Preserved specimen of Cryptocentrus shigensis (SAIAB 208619, 41.1 mm SL). (A, E) and (D), left and right sides of body, respectively; (B), close-up of head, showing cephalic sensory system; (C): close-up of 1st dorsal fin (right side). Yellow dots and red circles indicate sensory papillae rows and brown blotches, respectively. AN and PN indicate anterior and posterior nostrils, respectively. Arrow head indicates anteroventral end of gill opening.

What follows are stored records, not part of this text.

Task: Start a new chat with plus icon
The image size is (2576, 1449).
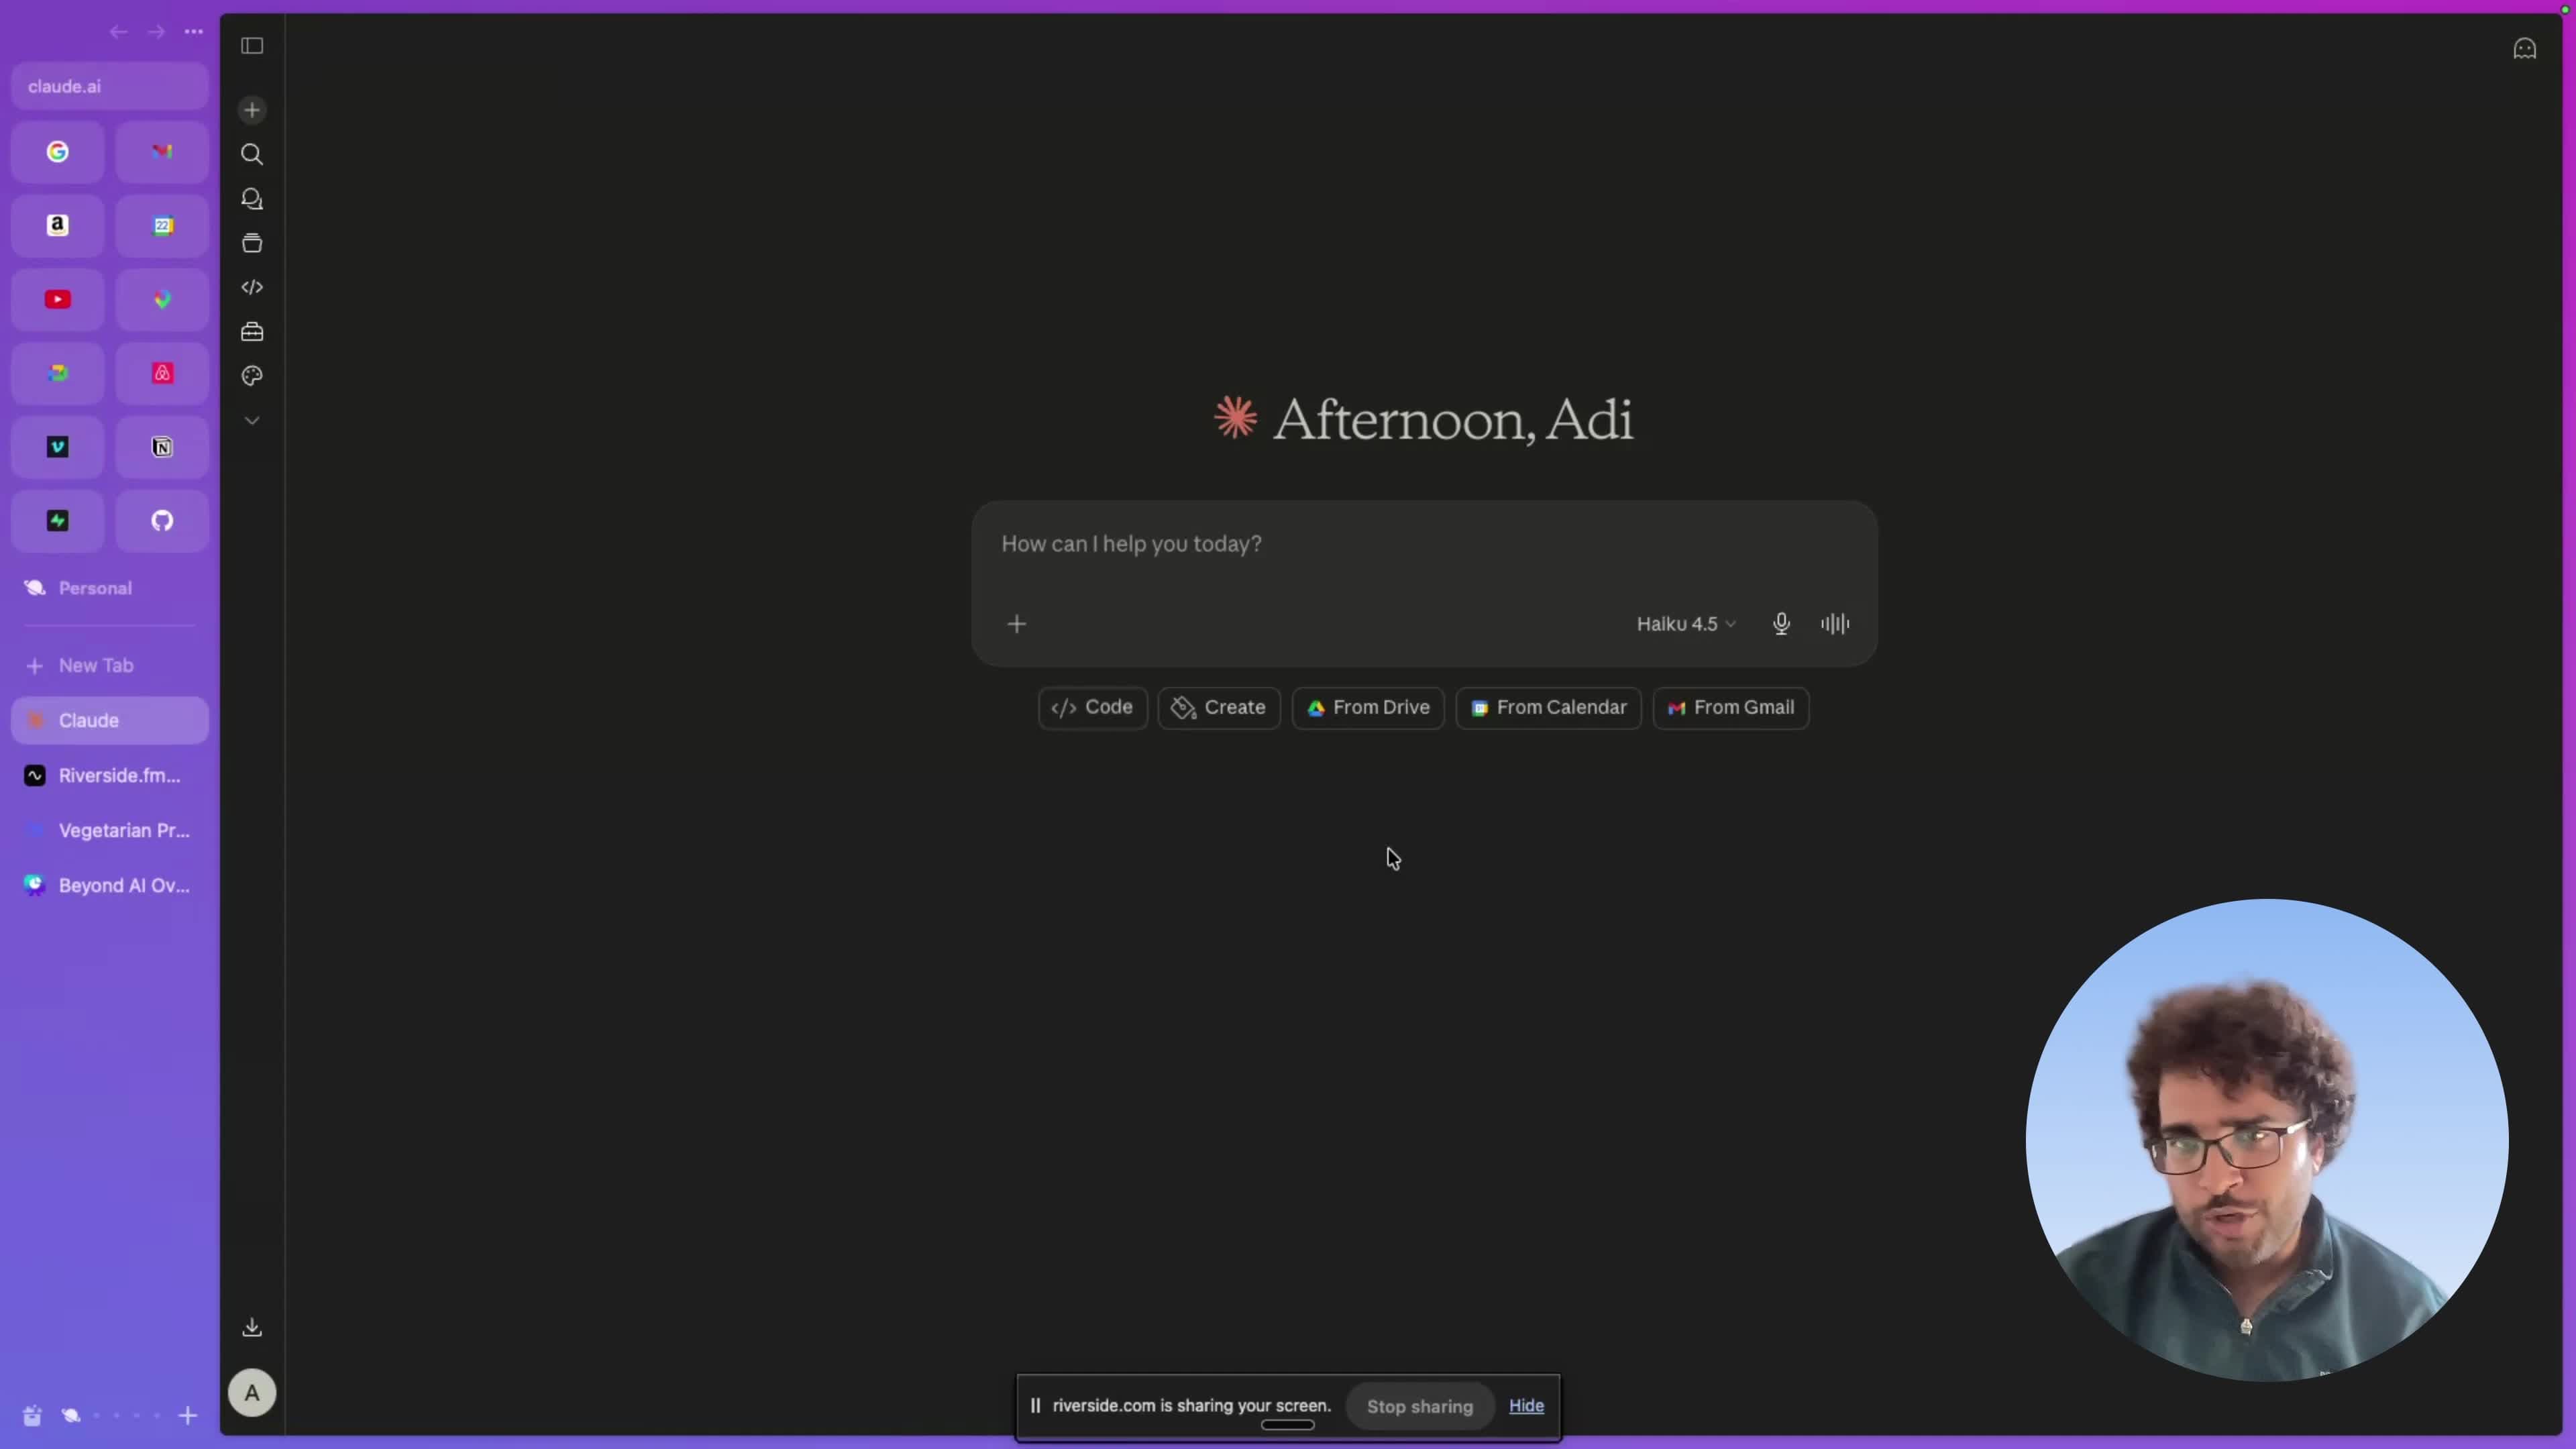Action: pyautogui.click(x=252, y=110)
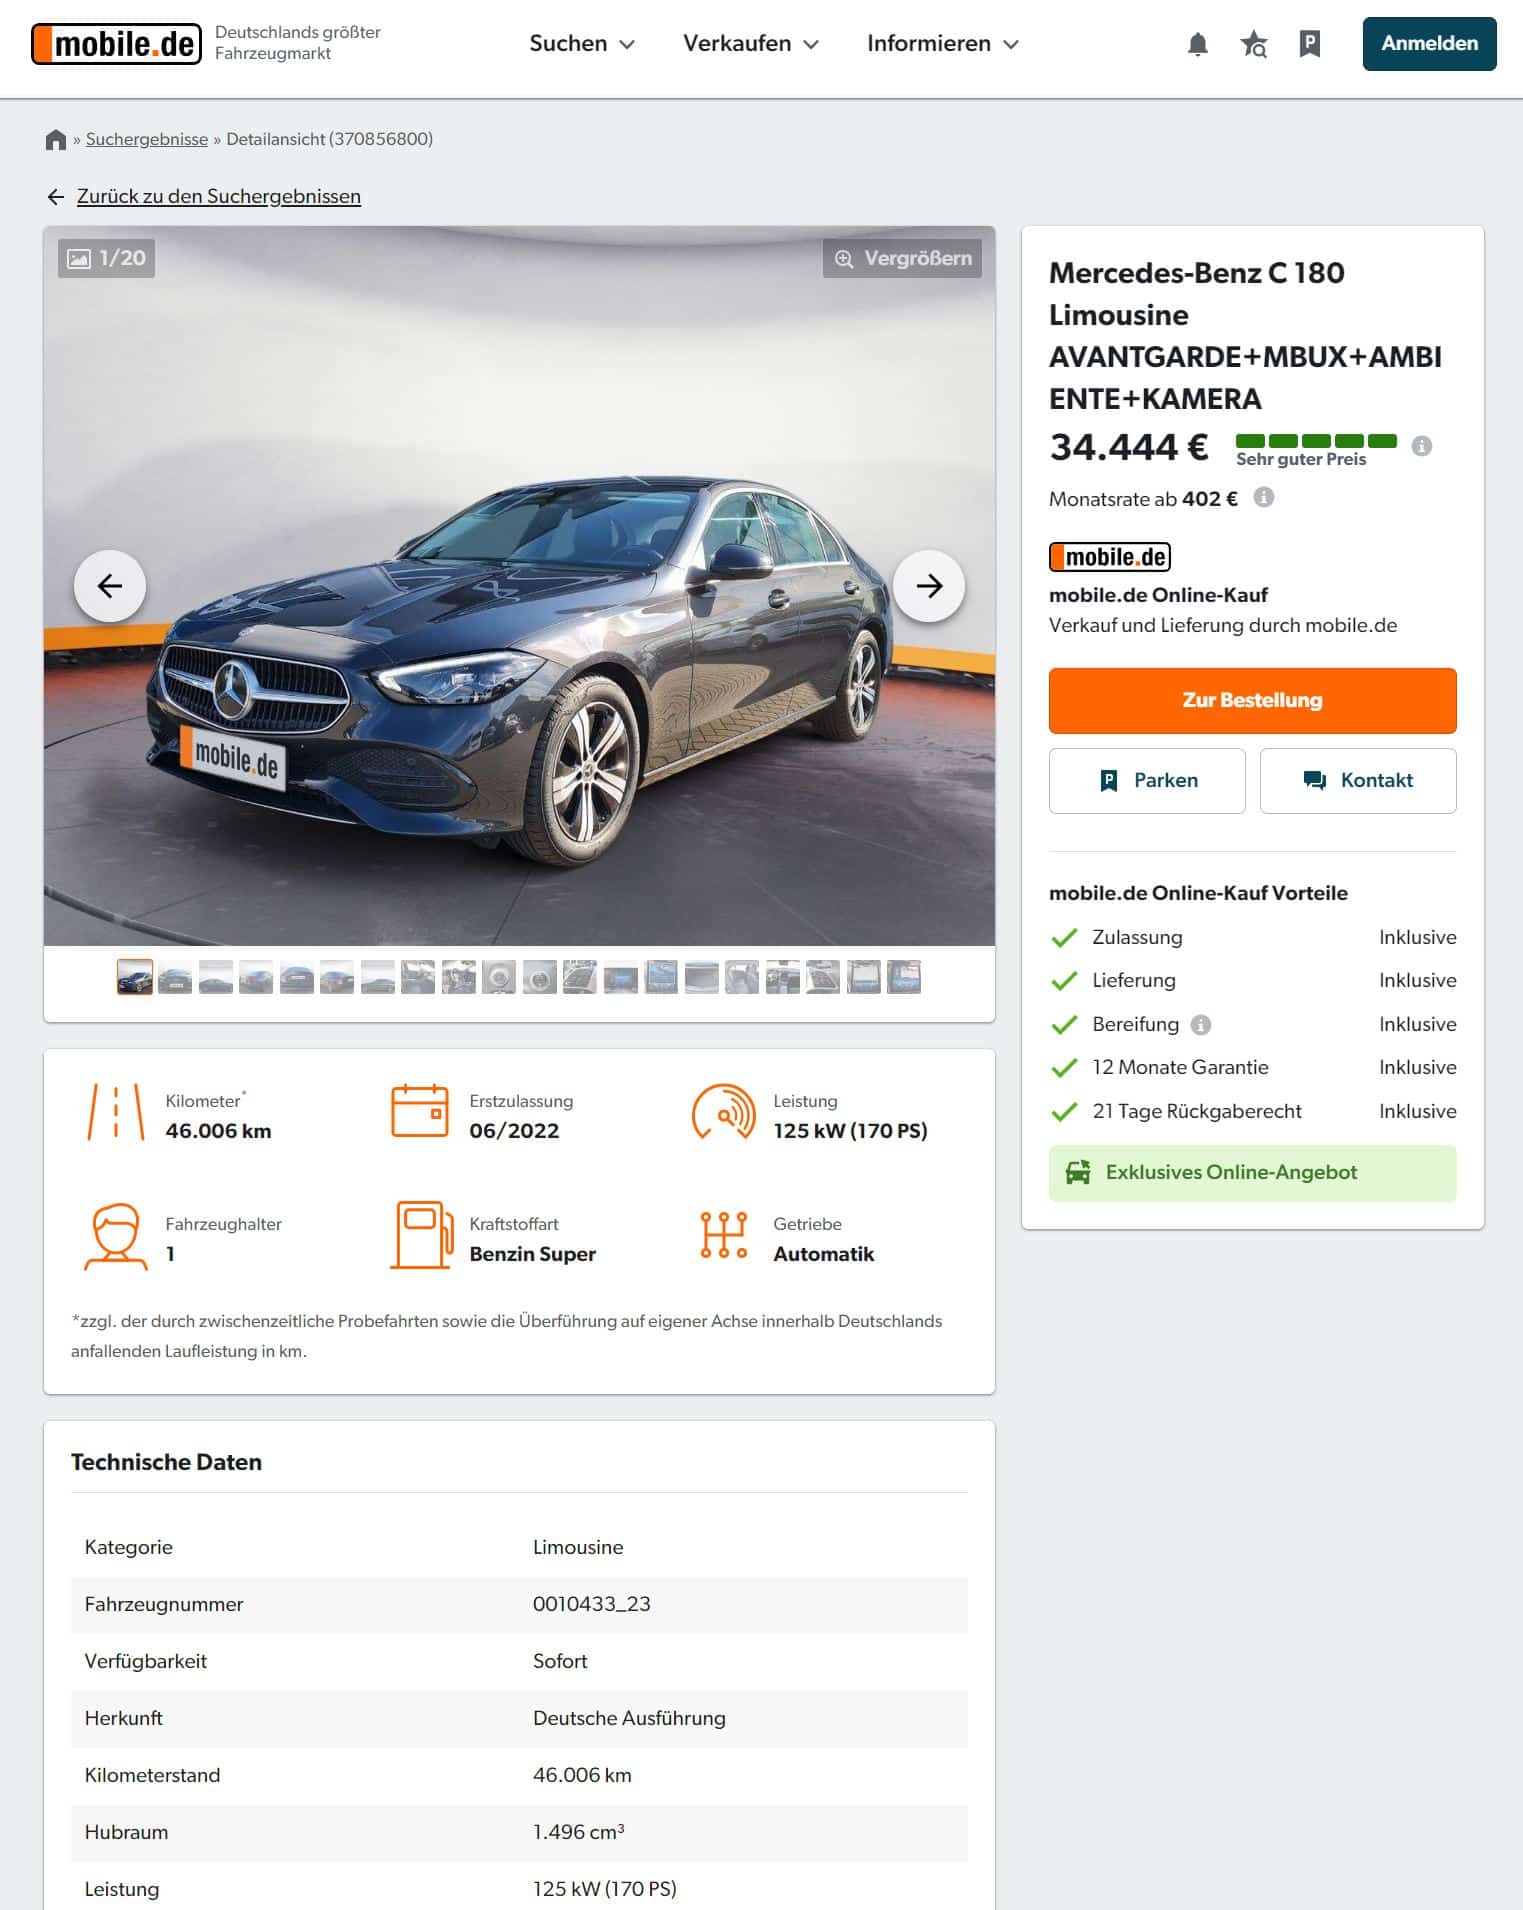Viewport: 1523px width, 1910px height.
Task: Select the second gallery thumbnail
Action: [175, 977]
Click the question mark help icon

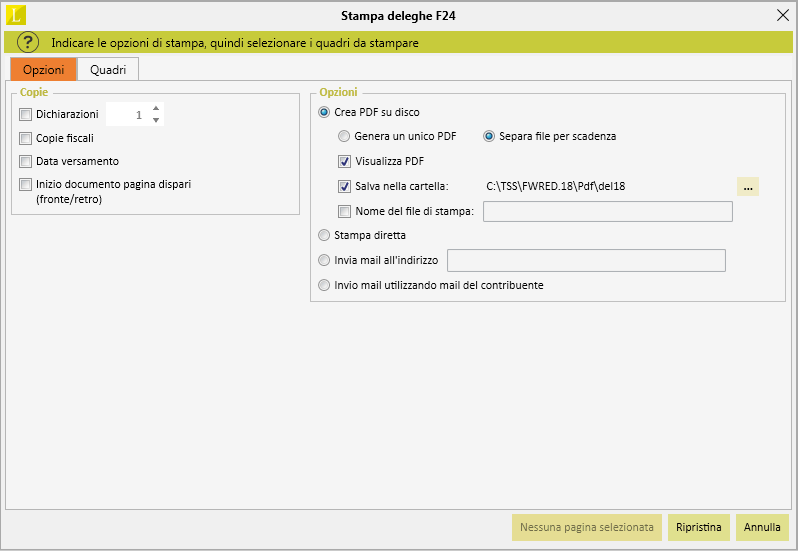tap(28, 42)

Cephalic sensory system. A detailed pattern of cephalic sensory system given in Fig. 1B. Head sensory canals pores well developed; anterior oculoscapular canal with pores B’, C (single), D (single), E, F, G, and H’; posterior oculoscapular canal with pores K’ and L’; preopercular canal with pores M’ and O’. Head sensory papillae damaged, but following conditions confirmed: 4 transverse papillae rows extending from lower eye margin to upper jaw (anterior 2 rows) and cheek (posterior 2 rows); 2 longitudinal papillae rows present on cheek; single transverse papillae row present between longitudinal papillae rows.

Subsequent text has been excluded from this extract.